Abu Dhabi: Emirati women constitute about two thirds of the UAE's public sector workforce, yet, there are some barriers keeping them away from working at the private sector, ministry of labour said on celebrations of the Labour Day on Wednesday.
According to recent statistics by the ministry of labour, about 5 per cent of female Emiratis are currently working at the private sector.
Noura Al Marzouki, director of strategic planning department at the ministry of labour, called on private firms to provide greater adaptability for women in order to help them juggle family life and careers.

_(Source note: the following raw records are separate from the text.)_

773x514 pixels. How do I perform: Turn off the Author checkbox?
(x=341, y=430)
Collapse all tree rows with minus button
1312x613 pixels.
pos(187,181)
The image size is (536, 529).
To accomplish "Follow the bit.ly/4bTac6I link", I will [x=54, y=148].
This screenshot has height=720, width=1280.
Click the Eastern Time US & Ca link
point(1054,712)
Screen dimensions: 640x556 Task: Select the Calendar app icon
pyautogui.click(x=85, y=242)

Integrating Emirati women into the private sector is very important and significant for us to help build a knowledge-driven economy to meet Abu Dhabi's Economic Vision 2030," said Al Marzouki.
Ahlam Al Lamki, director of research and development at the General Women's Union, said: "Companies in the private sector could attract gifted Emirati women by stressing the importance and contribution of this sector to the country's economy."

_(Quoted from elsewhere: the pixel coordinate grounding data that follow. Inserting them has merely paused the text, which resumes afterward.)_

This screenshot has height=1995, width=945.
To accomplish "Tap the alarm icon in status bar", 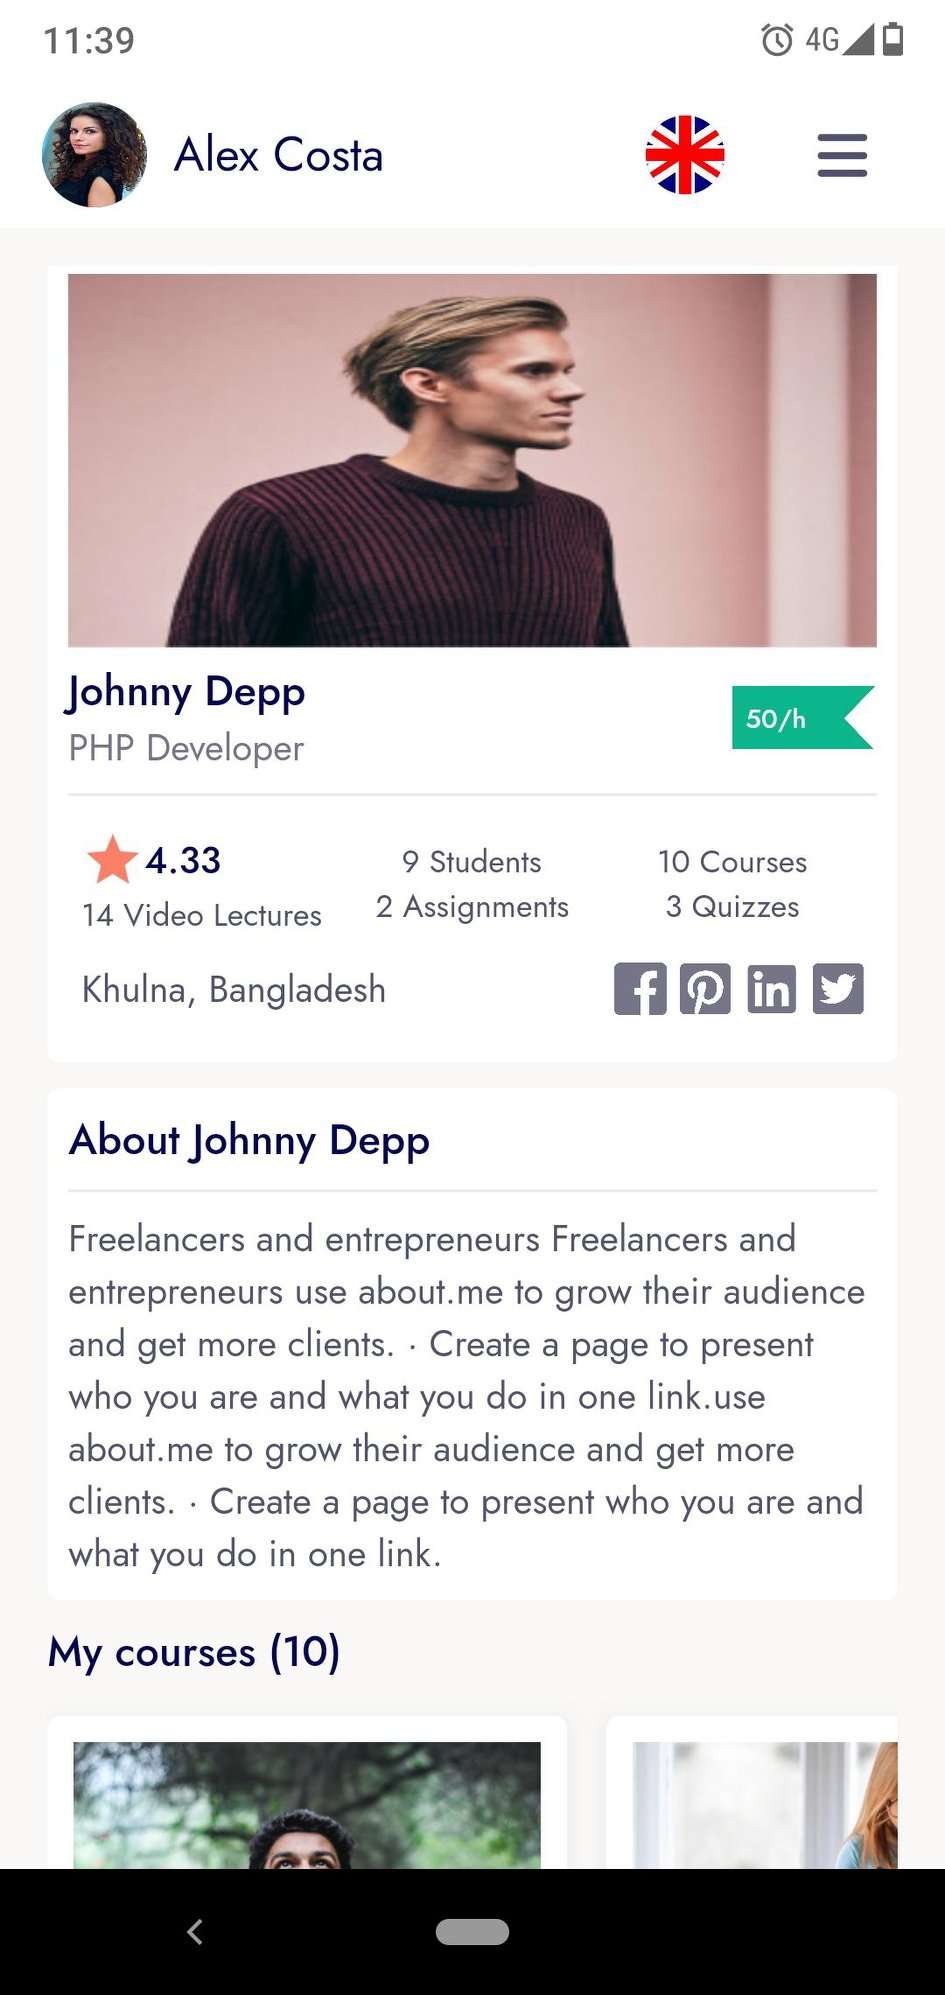I will click(x=777, y=40).
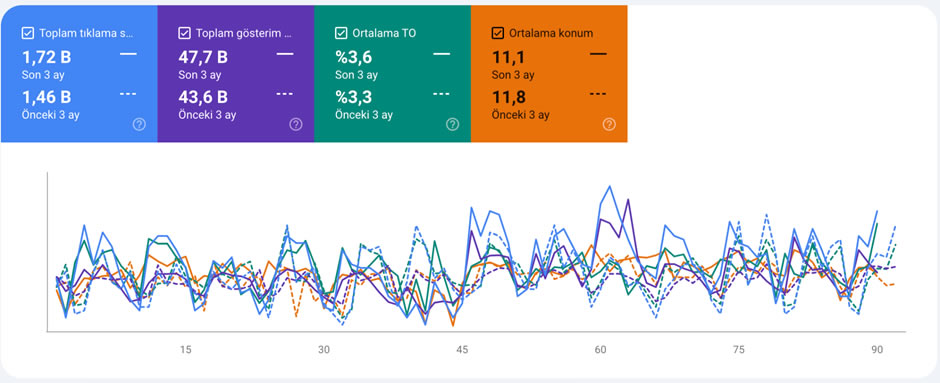
Task: Click day 60 on chart axis
Action: click(601, 350)
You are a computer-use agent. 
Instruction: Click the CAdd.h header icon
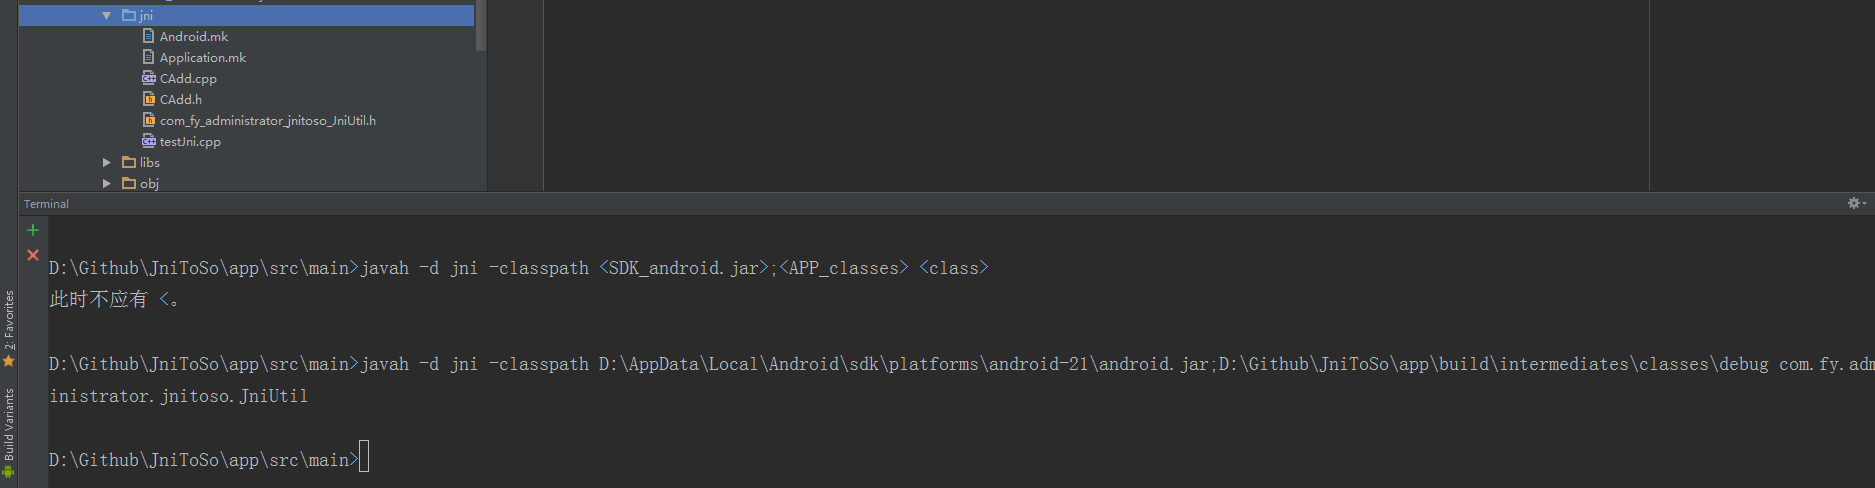tap(148, 99)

Integrating Emirati women into the private sector is not easy as it appears because this is a matter of ideology and belief that the state work is secured and even much more lucrative than the private sector, added Al Lamki.

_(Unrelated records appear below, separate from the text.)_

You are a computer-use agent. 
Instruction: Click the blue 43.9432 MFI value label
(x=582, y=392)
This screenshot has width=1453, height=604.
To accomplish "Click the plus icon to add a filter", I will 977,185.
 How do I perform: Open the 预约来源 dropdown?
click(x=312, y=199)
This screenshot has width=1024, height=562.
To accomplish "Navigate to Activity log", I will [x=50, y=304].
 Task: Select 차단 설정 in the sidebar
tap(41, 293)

"However, on the long run, this will be unavoidable as Emiratisation (Tawteen) efforts will increase due to the increase in the number of young Emiratis entering the workforce annually.
She urged private sector companies to consider the benefits of being a pioneer in attracting gifted Emirati women.
Shaikha M., 27, told the Gulf News that she started working in the private sector end of December 2011, and she is so much satisfied, but her father told her since the beginning that this is a temporary job until she gets something better at the government.
"Since beginning of March 2011, I moved from the private sector to the public sector as the salary is much better and the working conditions are much more stable and secured," said Shaikha.
"I know why many men and women prefer the government jobs. It is because of several benefits. It is more secure, it allows to work fewer hours, it provides extra time for the employee for his leisure time and activities," explained Shaikha.
Mahra Qubaisi, 23, said that since her graduation she was appointed at the public sector and she prefers it to the private sector because of commuting, work location and office hours.
"Working hours are a major barrier for not working at the private sector. Salaries are also less than those at the public sector which many married women face," added Qubaisi.